* **What the exercise asks**
In your answer, set down the records below exactly as they stand, omitting pictures.

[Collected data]
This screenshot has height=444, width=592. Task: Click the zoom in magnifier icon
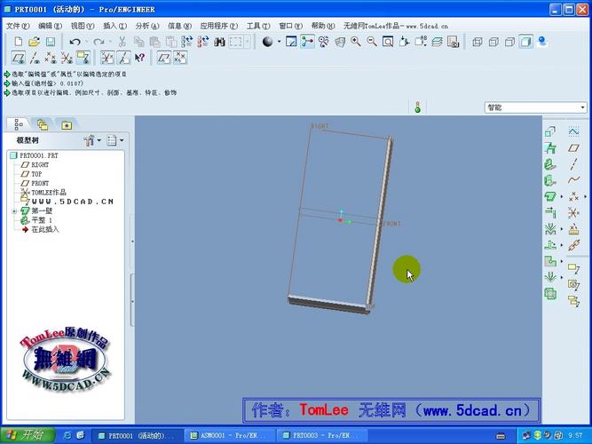tap(355, 42)
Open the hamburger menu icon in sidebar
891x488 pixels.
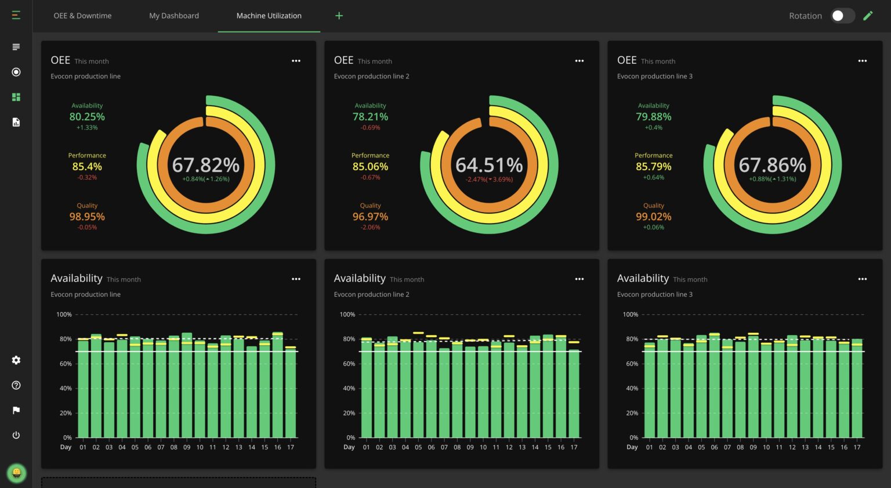point(16,16)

* **Answer to the problem**
This screenshot has height=444, width=592. Task: Click the zoom in magnifier icon
tap(355, 42)
Open the hamburger menu icon in sidebar
891x488 pixels.
point(16,16)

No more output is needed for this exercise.